1.1は使い方次第では高速化できるらしいのですが、Descriptor のコピー戦略をとる場合はたぶん恩恵を受けられません。
Root Signature で変更したのは Shader Visibility と Deny 系のフラグです。
これらは Mesh Shader と Amplification Shader の分が追加されていますので、そちらを利用するように修正しました。
また、パイプラインが従来のグラフィクスパイプラインと別なので、Root Signature も Mesh Shader パイプライン用に生成するようにしています。
もちろん、それに合わせて Descriptor コピー部分も変更しています。
大きな変更は Pipeline State の生成部分です。
これまでは D3D12_GRAPHICS_PIPELINE_STATE_DESC 構造体に情報を書き込んで Pipeline State を生成していましたが、Mesh Shader パイプラインの場合はこの構造体に相当するものが存在しません。
この構造体の代わりに D3D12_PIPELINE_STATE_STREAM_DESC 構造体を使用しています。
こちらの構造体は Pipeline State 生成に必要な情報をユーザーが取捨選択することができるもので、使用には一手間かかりますが、例えば VS, PS しか使わないから他のシェーダバイナリは設定として含めない、とかができるようになります。
まあ、でも、できたから何がうれしいかと言われてもさほどうれしくはないんですが。
Mesh Shader の場合はこれを使用しないといけないので全面的にこちらに刷新しています。
また、注意点として、Mesh Shader パイプラインを生成する場合は Input Layout を指定してはいけません。必ず nullptr を設定しましょう。
レンダリング時の変更点は頂点バッファ、インデックスバッファを設定しなくなったことでしょう。
正確には設定するのですが、専用命令での設定ではなくシェーダリソースとして設定します。
描画命令は DispatchMesh() 関数となります。もう DrawCall って言えなくなりそうですね。
引数は Dispatch() や DispatchRays() と同様にXYZのスレッドグループ数を指定することになります。
ほとんどの場合はXのみを指定することになるとは思います。
なんか描画できない!どうやってデバッグするの!?
残念ながら、現在の段階ではデバッグがしづらいです。
PIX for Windows は DispatchMesh イベントに対応していますが、描画メッシュのワイヤーフレーム表示は対応していないようです。
イベントとシェーダ、シェーダリソースやステート情報は見られるので、そちらでデバッグするのが今のところはいいでしょう。
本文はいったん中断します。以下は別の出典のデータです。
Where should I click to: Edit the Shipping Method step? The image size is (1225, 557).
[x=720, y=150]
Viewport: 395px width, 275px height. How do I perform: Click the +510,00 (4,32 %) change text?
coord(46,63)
NVIDIA Nsight Graphics は 2020.3.0 ではまだ対応していません。
キャプチャはできますがイベントが対応していないため何かやってるけどわからん状態になります。
GPU Traceも同様ですが、頂点ユニットが動作しているのはチェックできます。
自前のPIXイベントを組み込めばそのイベントごとにチェックはできそうかな?
もしくはコマンドリストを分けるかですね。
もうしばらくはデバッグが大変になるんじゃないかな、とは思います。
これからMesh Shaderに切り替わっていくの?
Mesh Shader パイプラインは従来のグラフィクスパイプラインを置き換えるものであるのは否定できないです。
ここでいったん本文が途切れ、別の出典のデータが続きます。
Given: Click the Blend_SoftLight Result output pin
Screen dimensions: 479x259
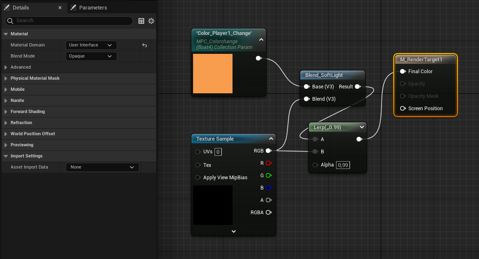Looking at the screenshot, I should click(x=357, y=87).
とはいえ、すぐに切り替わるというのはないでしょうし、従来のパイプラインはしばらくは残ると思います。
特にマルチプラットフォーム対応のエンジンを開発しているところはすぐにMesh Shaderに飛びつく!ってわけにはいかないと思います。
Mesh Shaderが使えないプラットフォームや、PCでもハードによっては使えないですし、いまだにD3D11も現役です。
使用可能なプラットフォームやハードウェアが限定されている技術というのはエンジン開発側からすると結構面倒です。
自分がエンジン開発してるのであれば、とりあえず使わないで Multi Draw Indirect で対応します。
とはいえ、GPU駆動レンダリングは確実に主流となっていくと思っています。
Unreal Engine 5も明らかにGPU駆動レンダリングによる恩恵を受けていますし、その方が利点が大きいので。
その中で Mesh Shader への移行も進むかもしれませんが、すぐということはないでしょう。
でもまあ、新しい技術って楽しいよね、とは思うので、これからも使っていきたい所存。